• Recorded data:
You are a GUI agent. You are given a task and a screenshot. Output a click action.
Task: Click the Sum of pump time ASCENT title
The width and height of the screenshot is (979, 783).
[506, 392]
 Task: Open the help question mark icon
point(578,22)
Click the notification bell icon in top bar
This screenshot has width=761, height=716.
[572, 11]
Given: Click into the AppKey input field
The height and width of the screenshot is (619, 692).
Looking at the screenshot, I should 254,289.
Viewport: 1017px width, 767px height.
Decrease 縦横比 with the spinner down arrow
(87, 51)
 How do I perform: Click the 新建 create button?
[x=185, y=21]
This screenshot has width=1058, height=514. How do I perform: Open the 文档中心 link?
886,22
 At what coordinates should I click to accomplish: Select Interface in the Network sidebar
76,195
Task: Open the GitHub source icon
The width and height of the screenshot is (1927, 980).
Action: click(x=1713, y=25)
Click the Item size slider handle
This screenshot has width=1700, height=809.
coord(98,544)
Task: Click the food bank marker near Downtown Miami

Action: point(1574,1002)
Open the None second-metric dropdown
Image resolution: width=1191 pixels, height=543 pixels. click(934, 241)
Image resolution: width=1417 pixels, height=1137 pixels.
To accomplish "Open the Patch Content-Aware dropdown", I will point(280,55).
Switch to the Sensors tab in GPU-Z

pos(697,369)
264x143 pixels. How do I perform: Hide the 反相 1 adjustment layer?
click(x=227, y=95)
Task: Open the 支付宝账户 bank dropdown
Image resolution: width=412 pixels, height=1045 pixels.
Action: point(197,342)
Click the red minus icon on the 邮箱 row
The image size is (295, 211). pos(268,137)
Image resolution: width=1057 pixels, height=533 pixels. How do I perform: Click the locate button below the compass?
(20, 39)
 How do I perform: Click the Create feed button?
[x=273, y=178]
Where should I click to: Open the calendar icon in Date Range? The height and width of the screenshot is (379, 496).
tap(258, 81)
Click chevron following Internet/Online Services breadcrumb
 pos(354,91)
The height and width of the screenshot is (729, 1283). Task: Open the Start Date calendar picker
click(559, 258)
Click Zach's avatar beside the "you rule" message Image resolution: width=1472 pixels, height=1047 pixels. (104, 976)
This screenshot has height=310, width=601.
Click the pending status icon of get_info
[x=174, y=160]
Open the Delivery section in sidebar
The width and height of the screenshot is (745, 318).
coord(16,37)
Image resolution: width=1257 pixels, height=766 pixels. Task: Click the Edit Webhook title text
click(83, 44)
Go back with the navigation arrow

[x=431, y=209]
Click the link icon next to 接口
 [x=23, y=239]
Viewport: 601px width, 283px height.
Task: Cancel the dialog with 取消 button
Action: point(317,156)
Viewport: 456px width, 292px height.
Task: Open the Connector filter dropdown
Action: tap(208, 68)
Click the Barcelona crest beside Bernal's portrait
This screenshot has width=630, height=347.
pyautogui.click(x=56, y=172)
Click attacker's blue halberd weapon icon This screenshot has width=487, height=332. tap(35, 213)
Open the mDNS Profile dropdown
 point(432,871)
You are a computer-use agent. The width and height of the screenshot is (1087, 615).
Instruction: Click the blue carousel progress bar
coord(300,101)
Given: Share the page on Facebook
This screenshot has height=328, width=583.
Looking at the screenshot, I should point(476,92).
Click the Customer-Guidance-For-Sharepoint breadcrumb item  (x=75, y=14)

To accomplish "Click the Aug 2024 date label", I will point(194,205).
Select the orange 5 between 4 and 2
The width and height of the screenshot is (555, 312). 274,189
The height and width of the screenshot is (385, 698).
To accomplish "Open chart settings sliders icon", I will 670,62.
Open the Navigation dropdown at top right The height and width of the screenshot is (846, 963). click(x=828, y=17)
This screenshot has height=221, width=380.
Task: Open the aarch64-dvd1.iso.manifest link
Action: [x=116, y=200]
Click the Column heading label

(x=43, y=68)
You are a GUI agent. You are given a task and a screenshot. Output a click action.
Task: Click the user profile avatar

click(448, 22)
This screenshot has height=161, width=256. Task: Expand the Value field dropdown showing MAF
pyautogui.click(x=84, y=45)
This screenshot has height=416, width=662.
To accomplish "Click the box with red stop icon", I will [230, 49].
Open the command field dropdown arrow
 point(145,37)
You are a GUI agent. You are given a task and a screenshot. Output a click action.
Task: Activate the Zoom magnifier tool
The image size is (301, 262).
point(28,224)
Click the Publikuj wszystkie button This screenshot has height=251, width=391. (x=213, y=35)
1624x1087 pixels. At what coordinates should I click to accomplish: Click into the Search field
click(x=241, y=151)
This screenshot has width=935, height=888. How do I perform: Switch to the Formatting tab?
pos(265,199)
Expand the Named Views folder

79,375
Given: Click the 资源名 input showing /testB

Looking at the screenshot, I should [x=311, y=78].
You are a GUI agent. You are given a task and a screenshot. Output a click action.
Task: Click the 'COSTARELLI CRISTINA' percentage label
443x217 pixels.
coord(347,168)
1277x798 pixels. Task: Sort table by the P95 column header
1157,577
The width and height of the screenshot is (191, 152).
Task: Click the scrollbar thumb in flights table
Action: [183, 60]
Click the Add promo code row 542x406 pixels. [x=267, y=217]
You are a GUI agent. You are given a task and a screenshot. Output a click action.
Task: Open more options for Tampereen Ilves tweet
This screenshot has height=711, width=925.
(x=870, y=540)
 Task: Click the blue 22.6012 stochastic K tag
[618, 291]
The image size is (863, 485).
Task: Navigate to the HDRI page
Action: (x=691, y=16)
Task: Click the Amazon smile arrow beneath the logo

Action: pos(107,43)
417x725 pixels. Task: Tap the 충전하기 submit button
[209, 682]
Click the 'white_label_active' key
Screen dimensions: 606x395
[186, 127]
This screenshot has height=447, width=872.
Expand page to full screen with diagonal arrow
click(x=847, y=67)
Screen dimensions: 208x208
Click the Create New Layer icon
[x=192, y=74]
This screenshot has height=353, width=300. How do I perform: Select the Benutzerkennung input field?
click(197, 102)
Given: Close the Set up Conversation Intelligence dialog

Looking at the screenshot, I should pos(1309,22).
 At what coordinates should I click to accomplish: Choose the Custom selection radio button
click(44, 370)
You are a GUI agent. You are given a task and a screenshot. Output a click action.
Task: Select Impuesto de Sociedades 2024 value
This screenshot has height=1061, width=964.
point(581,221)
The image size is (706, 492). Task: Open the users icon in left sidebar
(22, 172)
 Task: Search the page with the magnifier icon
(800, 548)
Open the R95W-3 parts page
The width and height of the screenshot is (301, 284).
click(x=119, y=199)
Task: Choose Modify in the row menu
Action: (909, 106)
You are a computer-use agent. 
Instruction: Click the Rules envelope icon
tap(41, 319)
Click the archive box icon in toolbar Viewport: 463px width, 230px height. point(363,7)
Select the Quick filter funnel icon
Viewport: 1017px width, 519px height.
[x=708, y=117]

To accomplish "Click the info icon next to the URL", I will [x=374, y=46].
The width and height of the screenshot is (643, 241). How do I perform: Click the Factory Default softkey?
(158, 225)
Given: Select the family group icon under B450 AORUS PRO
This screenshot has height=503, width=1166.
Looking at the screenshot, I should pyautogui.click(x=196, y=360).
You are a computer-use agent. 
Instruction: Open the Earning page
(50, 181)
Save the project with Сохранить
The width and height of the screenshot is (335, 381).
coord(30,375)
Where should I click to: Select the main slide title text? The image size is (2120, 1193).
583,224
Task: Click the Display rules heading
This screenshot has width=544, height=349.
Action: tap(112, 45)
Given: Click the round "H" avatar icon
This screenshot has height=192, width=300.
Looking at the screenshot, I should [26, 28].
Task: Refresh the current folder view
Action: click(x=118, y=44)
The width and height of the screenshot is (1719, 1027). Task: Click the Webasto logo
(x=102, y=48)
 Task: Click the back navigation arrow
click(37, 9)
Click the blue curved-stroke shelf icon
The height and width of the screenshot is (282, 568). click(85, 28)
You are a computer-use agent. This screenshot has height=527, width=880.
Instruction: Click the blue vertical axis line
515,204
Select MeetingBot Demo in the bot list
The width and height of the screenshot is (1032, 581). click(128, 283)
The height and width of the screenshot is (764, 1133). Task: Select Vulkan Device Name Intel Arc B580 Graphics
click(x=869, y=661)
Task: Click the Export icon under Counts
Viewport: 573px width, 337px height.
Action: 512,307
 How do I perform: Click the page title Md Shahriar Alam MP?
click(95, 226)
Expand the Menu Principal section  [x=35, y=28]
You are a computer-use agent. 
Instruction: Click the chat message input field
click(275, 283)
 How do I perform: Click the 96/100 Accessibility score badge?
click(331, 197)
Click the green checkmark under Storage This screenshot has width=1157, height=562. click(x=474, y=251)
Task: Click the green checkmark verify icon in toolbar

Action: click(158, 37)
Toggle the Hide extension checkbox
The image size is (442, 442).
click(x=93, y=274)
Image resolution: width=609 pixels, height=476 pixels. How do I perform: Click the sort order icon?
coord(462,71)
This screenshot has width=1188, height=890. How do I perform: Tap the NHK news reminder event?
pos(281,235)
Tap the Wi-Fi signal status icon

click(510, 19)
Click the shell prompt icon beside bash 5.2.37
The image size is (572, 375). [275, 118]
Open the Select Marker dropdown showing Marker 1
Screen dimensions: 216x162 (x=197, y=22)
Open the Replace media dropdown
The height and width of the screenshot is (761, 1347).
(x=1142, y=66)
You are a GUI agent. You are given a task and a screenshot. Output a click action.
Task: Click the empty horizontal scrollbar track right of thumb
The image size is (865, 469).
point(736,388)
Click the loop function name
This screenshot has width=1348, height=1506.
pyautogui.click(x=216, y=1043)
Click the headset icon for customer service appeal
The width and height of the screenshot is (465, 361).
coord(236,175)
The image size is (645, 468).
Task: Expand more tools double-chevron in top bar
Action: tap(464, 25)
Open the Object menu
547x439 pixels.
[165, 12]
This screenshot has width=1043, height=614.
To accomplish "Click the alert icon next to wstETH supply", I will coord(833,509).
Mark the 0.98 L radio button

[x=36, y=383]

• Requirements:
Count the lines of the material that contain the string "Choose", with case taken into account. Give only the number.

• Result of the exercise:
2